LV sensing by a defibrillator operates as with a right-sided lead, with an automatic gain control. The nominal LV sensitivity is 1 mV. LV sensing can be programmed OFF. The aim of this sensing function is, like in the Biotronik devices, to prevent the delivery of a stimulus in the vulnerable period of a PVC originating from the left ventricle. A programmable LV refractory period prevents the inhibition of BiV stimulation after sensing of a T wave by the left-sided lead, for example. The programming of a long LV refractory period shortens the LV protection window, i.e. the interval during which stimulation is inhibited by sensing from the left-sided lead. The implantation of a quadripolar LV lead allows the programming of 8 separate left-sided sensing configurations.

Post ventricular atrial refractory period

Repetitive AR (atrial activity sensed in the post ventricular atrial refractory period) -VS sequences with loss of BiV stimulation may occur when a relatively long post ventricular atrial refractory period (PVARP) has been programmed: after a PVC or after oversensing of the T wave, the following P wave may fall in the PVARP. This P wave does not trigger an AV delay and is propagated to the ventricle (sensing of spontaneous QRS). If the PP interval is shorter than AR-VS + PVARP, the following P waves falls in the PVARP and the AR-VS cycles continue. The longer the PR interval (prolonged AR-VS), the greater the likelihood of a successive AR-VS cycles. Some algorithms, which temporarily lengthen the PVARP (after a PVC or when interrupting a pacemaker-mediated tachycardia), might facilitate this process. The automatic programming of the PVARP (its adaptation as a function of the on-going heart rate, i.e. the slower the heart rate, the longer the PVARP) may also facilitate its occurrence. Interrogation of the memories enables the identification of these repetitive (AR-VS) cycles within the episodes of ventricular sensing (which are available in the Medtronic devices). The programming of these algorithms must be reviewed on a case-by-case basis in recipients of CRT devices. Depending on the manufacturer, some algorithms can be programmed to interrupt this succession of AR-VS cycles and recover BiV stimulation


With Biotronik products, the PVC lock-in algorithm should terminate this kind of tachycardia, though it is no longer included in the new defibrillators.

Boston Scientific

The Tracking Preference algorithm designed to maintain atrial-tracked ventricular pacing (Nominal ON) can be programmed in these circumstances. If two consecutive cycles occur, in which a sensed ventricular event is preceded by an atrial event sensed in the PVARP, the pulse generator shortens the PVARP until normal atrial-tracked ventricular pacing is re-established. The PVARP is shortened to blanking A after RV sense, and the AV delay is lengthened in order to not exceed the programmed maximum rate. The shortened PVARP remains in effect until a ventricular paced event occurs at the programmed AV delay.

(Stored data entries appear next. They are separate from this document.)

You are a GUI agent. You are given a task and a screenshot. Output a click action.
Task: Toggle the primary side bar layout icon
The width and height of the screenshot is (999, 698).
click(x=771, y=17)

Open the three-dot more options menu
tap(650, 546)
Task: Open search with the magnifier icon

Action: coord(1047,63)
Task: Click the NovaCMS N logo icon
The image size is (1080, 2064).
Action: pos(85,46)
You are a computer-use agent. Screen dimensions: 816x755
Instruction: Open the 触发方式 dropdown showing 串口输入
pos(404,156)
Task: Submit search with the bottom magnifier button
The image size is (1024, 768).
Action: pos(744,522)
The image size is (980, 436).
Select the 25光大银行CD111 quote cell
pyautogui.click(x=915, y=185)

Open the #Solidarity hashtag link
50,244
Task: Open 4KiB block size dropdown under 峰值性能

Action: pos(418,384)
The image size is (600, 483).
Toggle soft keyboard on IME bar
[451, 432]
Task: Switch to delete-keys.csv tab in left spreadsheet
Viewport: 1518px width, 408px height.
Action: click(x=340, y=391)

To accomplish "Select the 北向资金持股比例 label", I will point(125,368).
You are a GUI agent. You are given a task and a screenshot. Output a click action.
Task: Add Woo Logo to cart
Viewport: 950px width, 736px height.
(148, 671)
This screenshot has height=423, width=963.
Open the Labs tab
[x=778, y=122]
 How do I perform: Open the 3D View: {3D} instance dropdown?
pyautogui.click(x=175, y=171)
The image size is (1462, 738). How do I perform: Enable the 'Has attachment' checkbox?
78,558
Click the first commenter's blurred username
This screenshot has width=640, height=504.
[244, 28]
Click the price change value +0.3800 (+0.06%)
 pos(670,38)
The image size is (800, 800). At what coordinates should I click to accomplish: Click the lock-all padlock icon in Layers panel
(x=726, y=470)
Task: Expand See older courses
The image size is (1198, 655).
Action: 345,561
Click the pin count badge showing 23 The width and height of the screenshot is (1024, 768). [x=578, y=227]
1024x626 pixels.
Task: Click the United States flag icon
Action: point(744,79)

The algorithm "Atrial Tracking Recovery" restores atrial synchronization when lost because of several consecutive atrial events occurring inside the PVARP of sensed ventricular events. This function temporarily shortens the PVARP to allow the synchronization of sensed atrial events to the ventricle and the resumption of CRT. The function of this algorithm is explained by a tracing.

Abbott and Microport CRM-Sorin

These manufacturers do not offer this type of algorithms.